The mutual fund industry is one of the great American success stories of the twentieth century. We have brought the benefits of professional management and diversification, at reasonable cost, to millions of American families. And, in our entire seventy-five year history, we have not cost the U.S. taxpayer one cent.
I suppose it is possible that, in the coming century, someone could devise a new and better investment medium, and mutual funds could become obsolete. I do not believe that this will be the case.
Instead, if we are true to our tradition of integrity, I believe that the mutual fund industry has a most enviable future. Our fate is in our own hands. We must remember the lessons of the past, and always put the integrity of the industry above all else.

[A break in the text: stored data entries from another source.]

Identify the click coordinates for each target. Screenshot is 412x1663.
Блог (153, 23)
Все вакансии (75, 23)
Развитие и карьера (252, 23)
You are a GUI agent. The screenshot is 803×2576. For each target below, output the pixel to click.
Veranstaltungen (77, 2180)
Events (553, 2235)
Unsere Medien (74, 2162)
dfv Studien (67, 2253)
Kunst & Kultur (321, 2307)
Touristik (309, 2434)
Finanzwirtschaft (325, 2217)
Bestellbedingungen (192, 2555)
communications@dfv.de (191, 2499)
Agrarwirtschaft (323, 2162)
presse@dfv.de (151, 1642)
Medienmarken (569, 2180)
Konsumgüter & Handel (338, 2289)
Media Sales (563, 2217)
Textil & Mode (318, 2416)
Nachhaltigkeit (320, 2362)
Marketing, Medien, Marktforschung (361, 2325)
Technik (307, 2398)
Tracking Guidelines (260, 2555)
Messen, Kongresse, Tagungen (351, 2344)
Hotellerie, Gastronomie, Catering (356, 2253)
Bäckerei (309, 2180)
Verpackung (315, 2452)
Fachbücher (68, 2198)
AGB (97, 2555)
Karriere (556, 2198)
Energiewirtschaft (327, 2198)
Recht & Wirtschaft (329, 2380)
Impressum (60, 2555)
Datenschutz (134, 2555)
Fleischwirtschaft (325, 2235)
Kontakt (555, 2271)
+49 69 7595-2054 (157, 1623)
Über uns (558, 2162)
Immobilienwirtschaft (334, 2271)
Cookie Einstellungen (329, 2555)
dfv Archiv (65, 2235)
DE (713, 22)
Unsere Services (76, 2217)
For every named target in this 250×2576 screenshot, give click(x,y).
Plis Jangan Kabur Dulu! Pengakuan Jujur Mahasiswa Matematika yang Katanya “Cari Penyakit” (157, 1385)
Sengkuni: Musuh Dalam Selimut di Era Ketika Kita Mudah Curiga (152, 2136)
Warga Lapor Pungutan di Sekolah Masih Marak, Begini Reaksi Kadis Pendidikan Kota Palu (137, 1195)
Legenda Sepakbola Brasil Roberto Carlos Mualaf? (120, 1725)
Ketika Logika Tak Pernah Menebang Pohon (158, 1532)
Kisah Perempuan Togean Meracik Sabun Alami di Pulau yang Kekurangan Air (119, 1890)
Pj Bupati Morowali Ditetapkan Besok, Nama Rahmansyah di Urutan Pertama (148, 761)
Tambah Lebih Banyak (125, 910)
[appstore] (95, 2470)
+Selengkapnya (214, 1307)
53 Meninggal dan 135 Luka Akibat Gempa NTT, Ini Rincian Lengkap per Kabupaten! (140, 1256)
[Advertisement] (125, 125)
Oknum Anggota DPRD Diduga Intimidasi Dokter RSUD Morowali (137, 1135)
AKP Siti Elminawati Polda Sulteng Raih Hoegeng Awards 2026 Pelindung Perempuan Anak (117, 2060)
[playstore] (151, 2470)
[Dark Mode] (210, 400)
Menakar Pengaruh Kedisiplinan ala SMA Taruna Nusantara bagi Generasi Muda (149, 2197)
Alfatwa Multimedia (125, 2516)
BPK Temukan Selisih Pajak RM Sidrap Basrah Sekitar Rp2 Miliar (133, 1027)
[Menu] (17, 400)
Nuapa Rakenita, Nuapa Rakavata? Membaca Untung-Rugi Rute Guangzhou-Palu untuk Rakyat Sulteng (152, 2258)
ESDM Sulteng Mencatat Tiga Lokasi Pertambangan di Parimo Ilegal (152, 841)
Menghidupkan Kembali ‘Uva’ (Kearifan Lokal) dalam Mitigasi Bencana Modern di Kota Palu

When I began, I made light of some predictions that were proved wrong by history. In closing, I’d like to share with you a prediction that proved to be right. In 1940, SEC Commissioner Robert Healey offered the following prediction. Remarking on the willingness of the mutual fund industry to work with the SEC to develop stringent legislation, he observed:
"[I]t leads me to express the belief I have that under this regulation and under this kind of sensible and honest management, I believe that [mutual funds] will have a very fine future, a very promising future, one rendering useful service to the small investor. I believe they can make a definite and very useful contribution to our economy and to our national welfare."
The mutual fund industry’s greatest accomplishment is that we have proven worthy of this prediction. The years to come will present many challenges and many trials. But so long as we devote ourselves above all to maintaining the integrity of our industry, I have no doubt that our future will be bright as that foreseen sixty years ago.